→ **Given entries**
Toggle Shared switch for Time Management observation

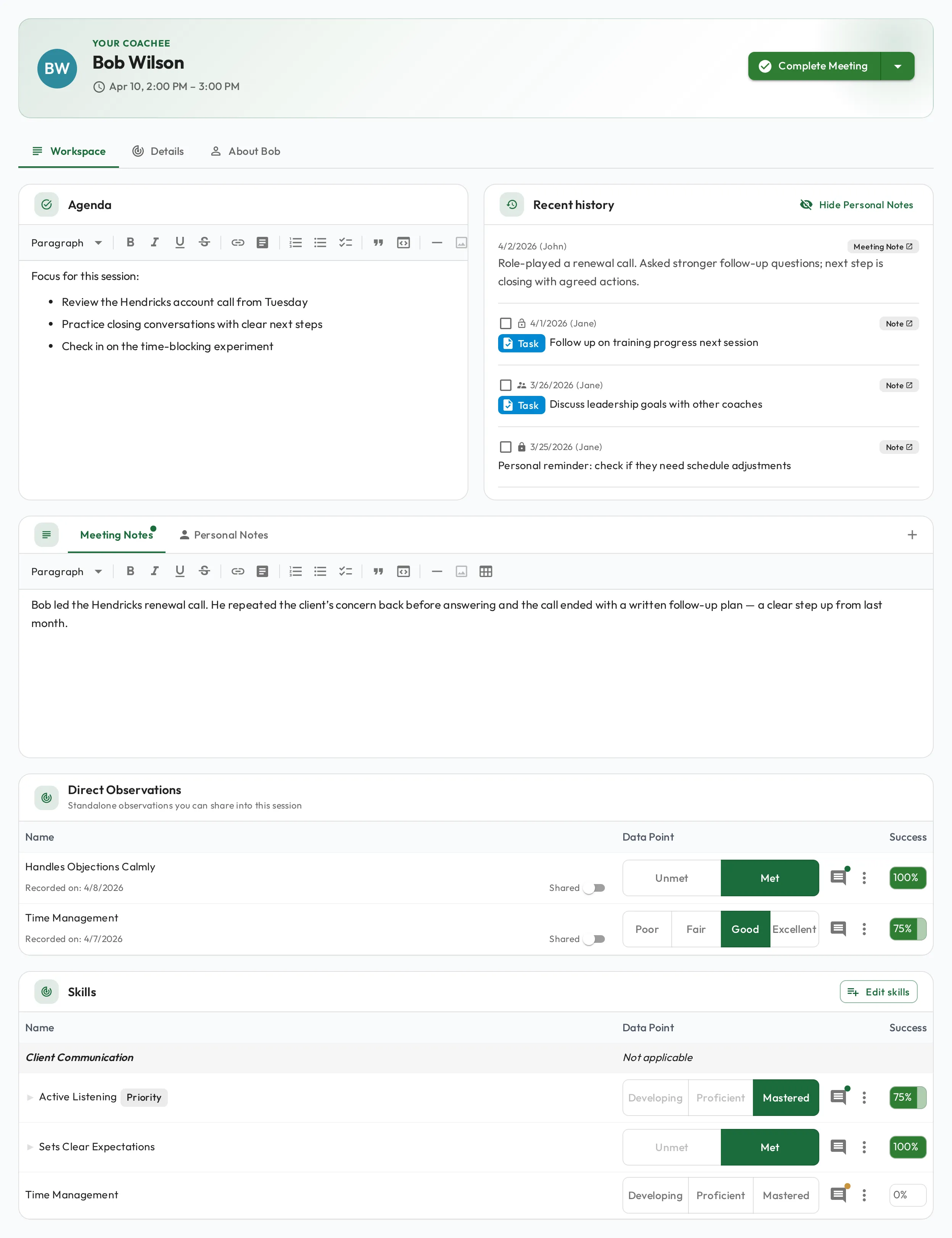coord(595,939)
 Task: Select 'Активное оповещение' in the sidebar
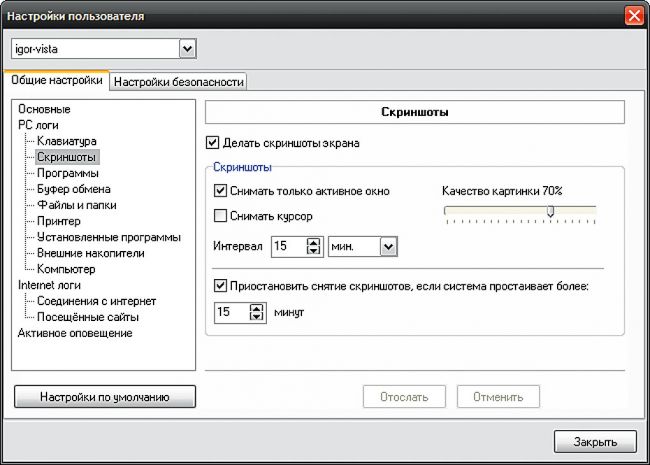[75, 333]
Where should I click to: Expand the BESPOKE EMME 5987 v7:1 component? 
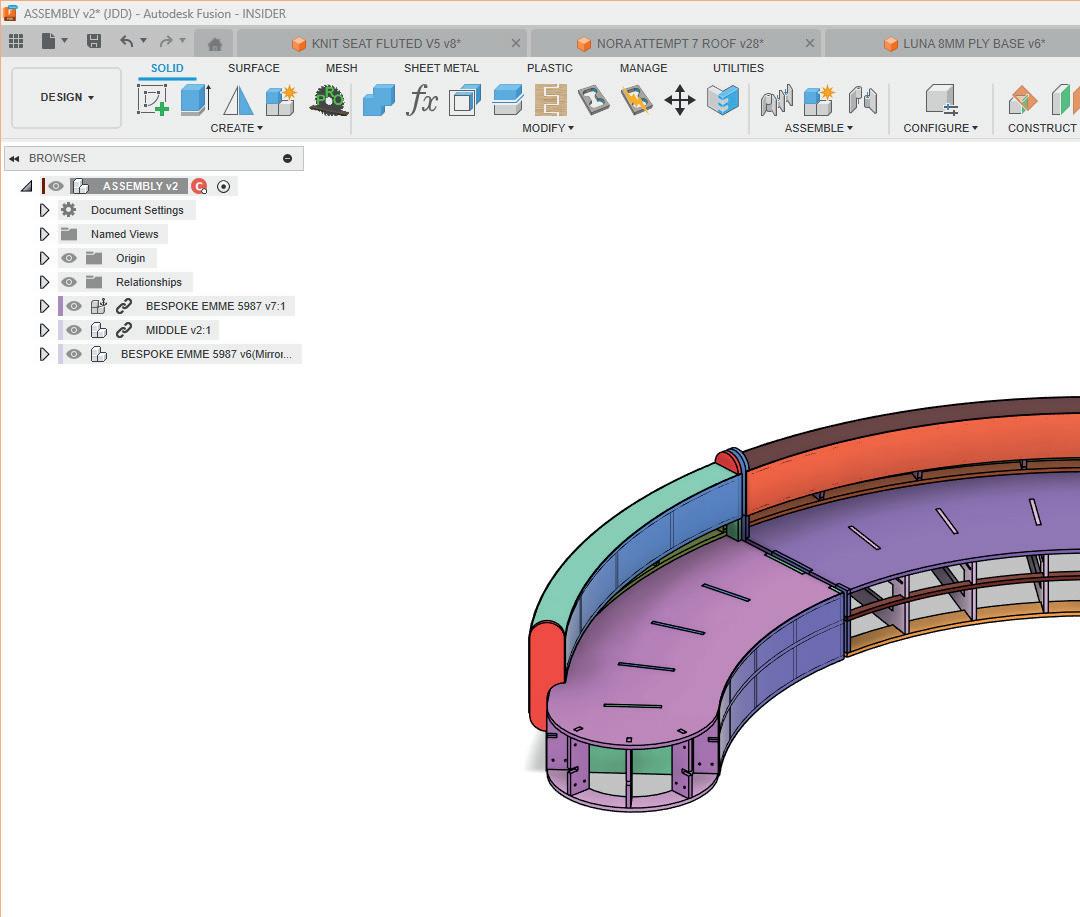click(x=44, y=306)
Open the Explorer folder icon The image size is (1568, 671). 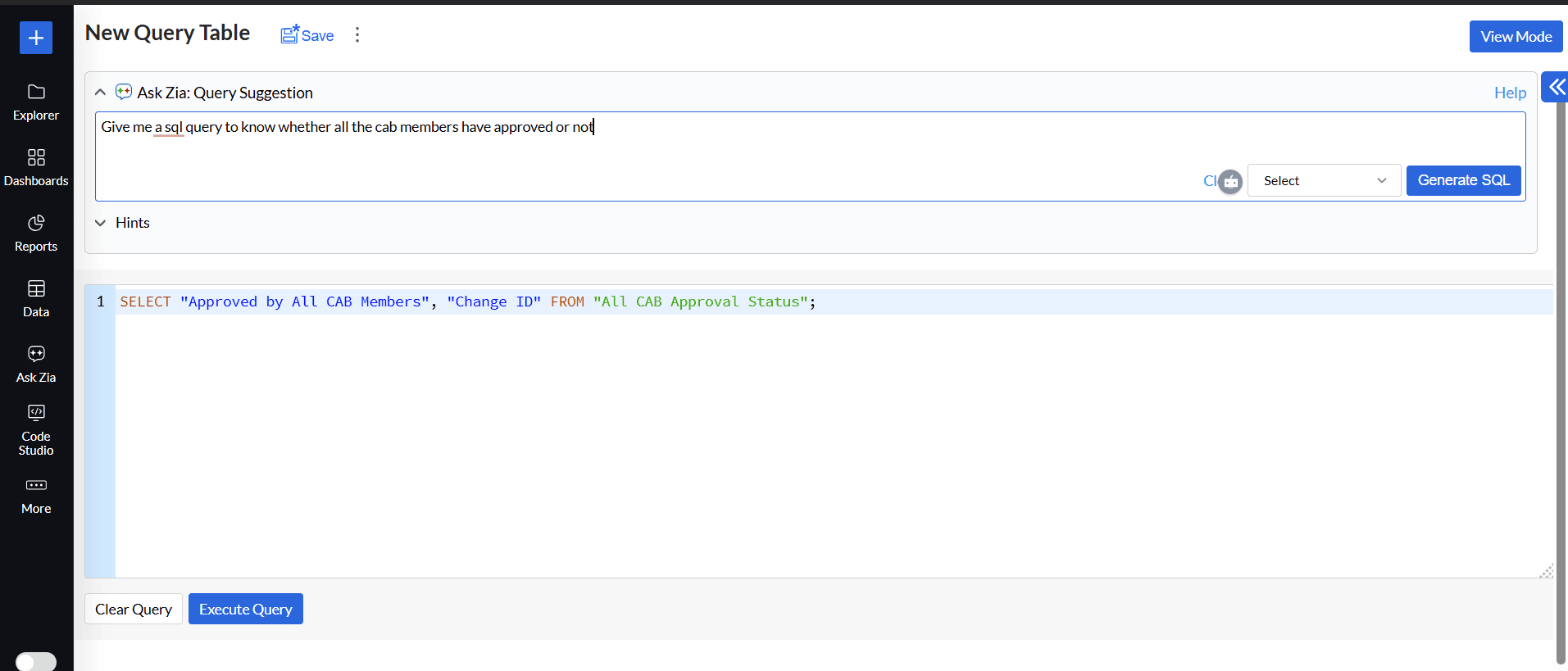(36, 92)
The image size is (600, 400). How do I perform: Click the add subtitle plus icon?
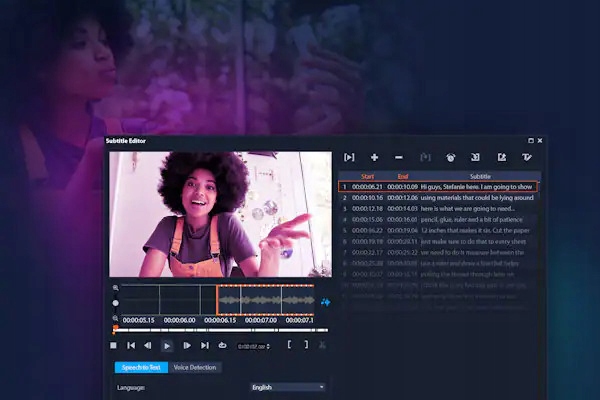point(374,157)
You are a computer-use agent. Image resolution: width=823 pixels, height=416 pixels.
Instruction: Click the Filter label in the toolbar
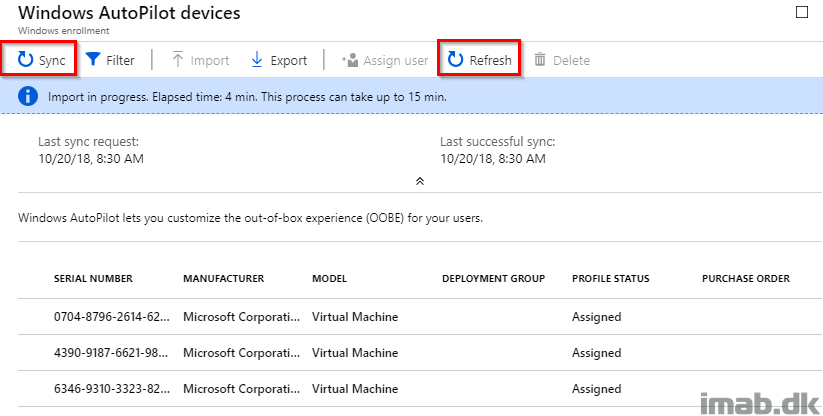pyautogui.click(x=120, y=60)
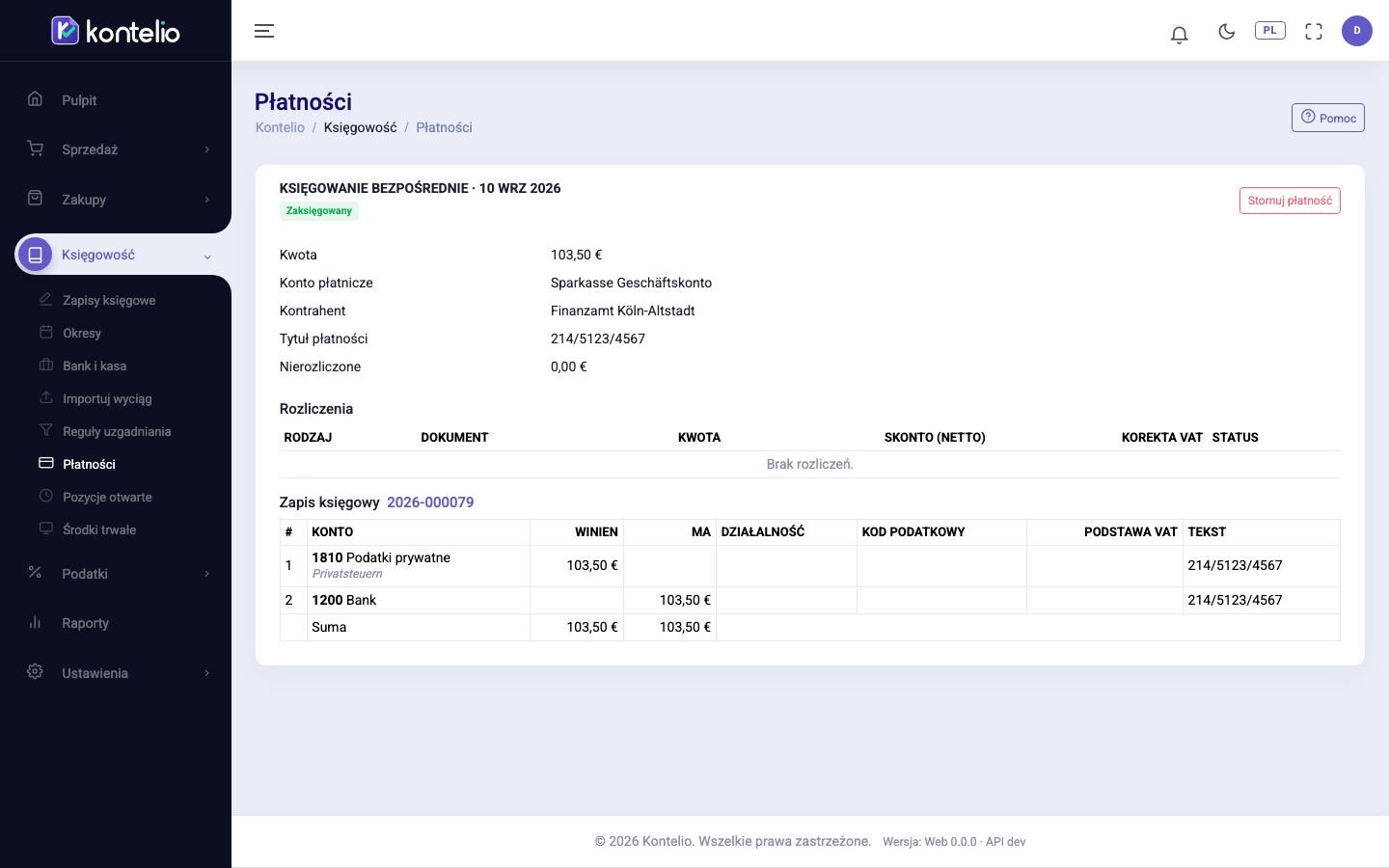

→ **Given exercise**
Revise the part of the records that opens with the line containing "The image size is (600, 400)." and runs through the end of the records, changing "Filter" to "Sort" and keeping everything else the same. Give back only that part, without the pictures.

→ **Solution below**
The image size is (600, 400). How do I perform: Click the add subtitle plus icon?
point(374,157)
You are a computer-use agent. Image resolution: width=823 pixels, height=416 pixels.
Instruction: Click the Sort label in the toolbar
pyautogui.click(x=120, y=60)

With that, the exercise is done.